「じゃあ、俺からはこれを結衣に。メリークリスマス」

「ありがとう!開けてもいい?」

「どうぞ」

私はワクワクと、受け取った小さなケースを開ける。

次の瞬間、目を見開いて言葉を失った。

「こ、これ…」

ケースの中にはダイヤモンドが輝く指輪。

(え、まさかこれって…)

信じられない思いでじっと指輪を見つめていると、「結衣」と優しい声で呼ばれた。

「俺達はまだ大学生になったばかりだ。特に俺は、これからますます勉強漬けになる。今すぐの話ではないけど、俺の気持ちは決して変わらない。結衣、俺が卒業して医師としてきちんと働き始めたら、その時は…」

工藤くんは真っ直ぐに私を見つめて告げた。

「結婚しよう、結衣」

私は一気に涙を溢れさせる。

「婚約指輪にしては、ダイヤも小さくてごめん。なかなかバイトの時間が取れなくて…。でも結婚する前に、改めてちゃんとした指輪を贈るよ。キラッキラでピッカピカの、でっかいダイヤの指輪を」

思わず私は吹き出して笑う。

「やだ!そんなのいらない。私はこの可愛くてきれいな指輪がいいの。ずっとずーっと大切にする」

目に涙を浮かべたまま笑いかけると、工藤くんは優しく微笑んでくれた。

「ありがとう、結衣」

そしてケースの中から指輪を手に取ると、私の左手をそっと下からすくい、薬指にゆっくりとはめてくれる。

「わあ…、きれい」

目の高さに指輪を掲げて、私はうっとりとする。

大切な人に愛を込めて贈られた指輪に、私は幸せで胸がいっぱいになった。

「結衣のきれいな指によく似合ってる」

「ほんと?ふふっ、嬉しくていつまでも見とれちゃう。サイズもぴったり!どうして分かったの?」

「いや、分かんなかったから、店員さんに言ったんだ。可愛い彼女だから、指のサイズも可愛いと思うって」

は?!と私は一気に真顔になる。

「嘘でしょ?ほんとにそんなこと言ったの?」

「ああ、苦笑いされたけどね。もし合わなかったらサイズ直ししてくれるって。どう?大丈夫そう?」

「うん!もう絶対これは外さない。世界でたった1つの私の大切な指輪だもん」

「ははっ!そっか」

工藤くんは目を細めて私を見つめたあと、急に何かを思い出したようにハッとした。

「ん?どうかしたの?」

「結衣、肝心の返事聞いてない」

「返事って、何の?」

「俺のプロポーズ」

あ…、と私も真顔に戻る。

「私、返事しなかったっけ?」

「うん、もらってない」

「そうだった?あー、工藤くんが変なこと言い出すからだよ。ギラッギラのゴッテゴテのダイヤとか、指輪のサイズも可愛いとか」

「ゴッテゴテは言ってない」

「いや、とにかく!話の腰折ったのは工藤くんだからね」

「なんだよー。でも結衣、嬉しそうに指輪はめてくれたもんな。じゃ、OKってことで」

「ちょっと!軽く流さないでよ。こんな大事なこと」

私は少しうつむいてから、顔を上げて真っ直ぐに工藤くんを見つめた。

「工藤くん。

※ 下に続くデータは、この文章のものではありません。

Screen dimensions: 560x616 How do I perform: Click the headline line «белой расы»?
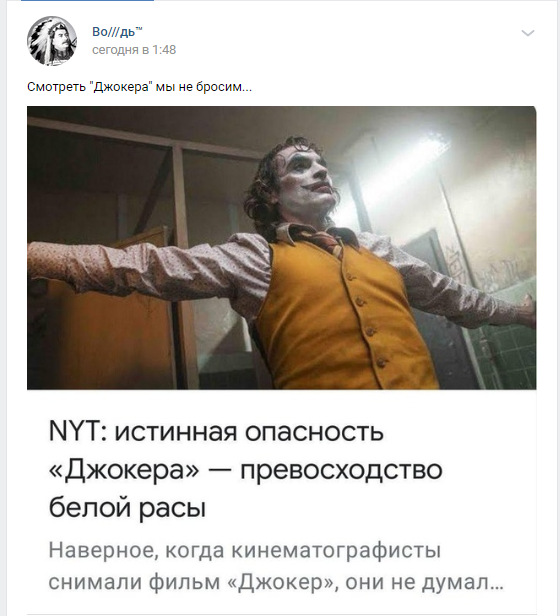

私、こんなに誰かを好きになったことなかったの。こんなに幸せな気持ちにさせてもらったことも、こんなに優しく包み込んでもらったこともない。工藤くんと出逢ってから、私の毎日はキラキラ輝き出したの。工藤くんが私の幸せの始まり。この先もずっとずっと、工藤くんと一緒にいたい。だから工藤くん、私と結婚してください」

「結衣…」

切なそうに愛しそうに目を潤ませて、工藤くんは私をギュッと胸に抱きしめる。

「ありがとう、結衣。結婚はまだ先でも、結衣は俺のたった一人のフィアンセだよ」

「ふふっ、ありがとう。工藤くんも、私の大切な未来の旦那様だよ」

温かい工藤くんの腕の中で、私は身体中に幸せが広がるのを感じた。

「結衣…。キスしていい?」

耳元でささやかれ、私はふっと笑みを漏らす。

「うん、いいよ」

工藤くんは嬉しそうに私を見つめてから、ゆっくりと顔を寄せて、優しくキスをしてくれる。

照れて真っ赤になる私に笑ってから、工藤くんはもう一度、愛を注ぐようにうっとりするほど甘い口づけをくれた。

窓の外に静かに降り積もる雪。

一年で一番ロマンチックなクリスマスに、世界で一番の幸せ者になれた気がして、私はいつまでも工藤くんの腕に抱きしめられていた。